The demonstration of reliability and validity is an important precursor to any epidemiological study of OA using ultrasound. Previous studies that have assessed inter-rater reliability of ultrasound features of knee OA have included only small numbers of patients  or a small subset of the patients in the original study. Inter-rater reliability between multiple experts in Europe on six patients (two with Rheumatoid Arthritis, four with OA) showed an overall Kappa of 0.60 for the knee, with the agreement being 92% for effusion/synovitis and 85% for bony cortex abnormalities . Our study results show a slight improvement in the agreement between two ultrasound observers, when compared to a study of the knee  and the hip  previously. This may in part be due to the fact that the two observers in our study had the opportunity to agree on a consensus, prior to the commencement of the study. This is the largest study to date, involving 34 knees, to address the issue of inter-rater reliability of ultrasound for various features of knee OA.

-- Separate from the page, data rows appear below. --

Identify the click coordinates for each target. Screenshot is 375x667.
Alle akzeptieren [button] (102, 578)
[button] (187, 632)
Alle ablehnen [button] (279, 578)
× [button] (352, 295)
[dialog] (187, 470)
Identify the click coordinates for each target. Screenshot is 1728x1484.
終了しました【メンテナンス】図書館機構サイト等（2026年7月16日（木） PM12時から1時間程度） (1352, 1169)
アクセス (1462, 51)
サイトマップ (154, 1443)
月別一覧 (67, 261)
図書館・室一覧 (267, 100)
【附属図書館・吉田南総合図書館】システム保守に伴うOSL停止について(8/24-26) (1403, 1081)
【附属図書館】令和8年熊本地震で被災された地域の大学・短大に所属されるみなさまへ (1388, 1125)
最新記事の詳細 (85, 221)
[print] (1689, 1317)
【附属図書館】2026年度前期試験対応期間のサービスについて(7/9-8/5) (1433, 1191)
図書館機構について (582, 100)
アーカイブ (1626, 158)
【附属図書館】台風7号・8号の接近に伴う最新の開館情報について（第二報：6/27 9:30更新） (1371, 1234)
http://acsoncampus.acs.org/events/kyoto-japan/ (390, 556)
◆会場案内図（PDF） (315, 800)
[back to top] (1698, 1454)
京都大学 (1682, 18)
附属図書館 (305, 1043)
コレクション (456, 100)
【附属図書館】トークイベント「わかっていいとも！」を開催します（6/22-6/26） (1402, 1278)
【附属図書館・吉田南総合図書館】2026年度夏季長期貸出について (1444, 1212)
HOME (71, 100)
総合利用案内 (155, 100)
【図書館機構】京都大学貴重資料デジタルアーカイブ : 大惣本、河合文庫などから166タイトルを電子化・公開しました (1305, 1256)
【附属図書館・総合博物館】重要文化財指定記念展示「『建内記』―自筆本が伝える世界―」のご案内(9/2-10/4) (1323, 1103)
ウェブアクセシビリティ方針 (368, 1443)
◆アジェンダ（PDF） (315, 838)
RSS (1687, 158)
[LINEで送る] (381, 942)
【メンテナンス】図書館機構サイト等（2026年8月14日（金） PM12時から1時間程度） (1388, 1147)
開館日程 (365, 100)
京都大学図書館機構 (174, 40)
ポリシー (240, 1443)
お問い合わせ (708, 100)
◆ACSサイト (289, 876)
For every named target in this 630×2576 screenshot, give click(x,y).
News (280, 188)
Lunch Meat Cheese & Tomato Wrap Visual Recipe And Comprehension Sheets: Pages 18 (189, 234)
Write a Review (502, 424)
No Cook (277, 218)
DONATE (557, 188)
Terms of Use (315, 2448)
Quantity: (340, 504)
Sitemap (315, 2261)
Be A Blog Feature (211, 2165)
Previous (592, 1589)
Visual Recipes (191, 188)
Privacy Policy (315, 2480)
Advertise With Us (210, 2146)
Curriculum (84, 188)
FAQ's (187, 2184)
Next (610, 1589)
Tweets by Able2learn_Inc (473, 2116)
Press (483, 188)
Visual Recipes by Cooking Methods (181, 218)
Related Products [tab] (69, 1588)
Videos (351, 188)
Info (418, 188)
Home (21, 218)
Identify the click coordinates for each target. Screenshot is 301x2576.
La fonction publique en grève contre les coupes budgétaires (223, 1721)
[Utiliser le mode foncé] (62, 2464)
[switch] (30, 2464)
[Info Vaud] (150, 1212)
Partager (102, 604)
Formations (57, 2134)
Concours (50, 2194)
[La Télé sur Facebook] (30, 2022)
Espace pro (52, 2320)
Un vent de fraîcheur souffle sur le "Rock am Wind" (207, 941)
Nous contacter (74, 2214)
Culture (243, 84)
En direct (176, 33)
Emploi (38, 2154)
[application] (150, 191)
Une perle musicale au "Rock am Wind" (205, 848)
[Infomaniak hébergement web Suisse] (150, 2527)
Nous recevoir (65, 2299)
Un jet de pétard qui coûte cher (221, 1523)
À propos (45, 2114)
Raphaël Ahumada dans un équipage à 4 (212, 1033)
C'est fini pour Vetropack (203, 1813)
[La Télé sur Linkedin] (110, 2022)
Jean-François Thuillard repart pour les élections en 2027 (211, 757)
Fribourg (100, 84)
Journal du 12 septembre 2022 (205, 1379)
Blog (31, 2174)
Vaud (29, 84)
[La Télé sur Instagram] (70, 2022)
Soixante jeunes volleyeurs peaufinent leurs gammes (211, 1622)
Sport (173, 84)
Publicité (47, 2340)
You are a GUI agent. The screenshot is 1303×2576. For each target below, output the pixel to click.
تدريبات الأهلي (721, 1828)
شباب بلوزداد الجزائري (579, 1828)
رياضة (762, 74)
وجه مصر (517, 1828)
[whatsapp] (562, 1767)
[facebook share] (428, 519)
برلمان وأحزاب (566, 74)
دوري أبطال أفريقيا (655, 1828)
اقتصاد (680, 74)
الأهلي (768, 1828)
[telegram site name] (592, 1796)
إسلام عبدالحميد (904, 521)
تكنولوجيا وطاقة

Jonsson et al  studied six patients and four controls who had each of these imaging modalities repeated once within one to four weeks of the initial imaging procedure. Radiographs (although an indirect measure of cartilage thickness) were the most reproducible imaging modality to assess cartilage in the knees with a co-efficient of variation of 6.5%, while ultrasound performed next best with a co-efficient of variation of 8.4% and magnetic resonance imaging faring worst at 12%. While this may suggest that ultrasound demonstrates better test-retest reliability than MRI, it should also be noted that significant improvements have been made in the quantification of cartilage measurements by MRI  since that study took place. The kappa and ICC agreement values in our study using ultrasound are comparable to those of radiographic studies of inter-rater reliability [36, 37].
Ultrasound demonstrated excellent agreement with MRI in a validation exercise involving 14 observers from all around Europe. There was 100% agreement for effusion, 79% for synovial hypertrophy and 75% agreement for osteophytes, when compared to MR imaging, among the observers who imaged the knees of four patients with inflammatory arthritis . Yoon et al demonstrated validity of the longitudinal sagittal ultrasound image for assessment of cartilage thickness in a study using MRI as the comparator in 51 patients with knee OA in South Korea . However, the longitudinal sagittal image has not been performed subsequently in other studies or advocated previously in the EULAR guidelines ; this was not performed in our study either. The transverse image for femoral cartilage thickness has been validated by comparison with histopathological specimens , which can be considered to be the gold standard and superior to MRI in measurement of cartilage thickness. Naredo et al compared ultrasound with measures of pain and radiographs in 50 patients with knee OA . They showed that knee effusion, medial meniscal protrusion and displacement of the medial collateral ligament were associated with significantly higher knee pain. Medial meniscal protrusion was related to decreased medial joint space width on radiographs. A Danish study which compared ultrasound and MRI showed that ultrasound detected 100% of effusions seen on MRI and Spearman coefficients of 0.87 and 0.86 were seen for effusion and synovial thickness measurements between the two modalities, respectively . Our study could not validate features of inflammation because the comparator was radiographs. However, the Kappa values of 0.52 and 0.75 for comparison of osteophyte detection between ultrasound and radiographs in our study are similar to the results from the MRI study above.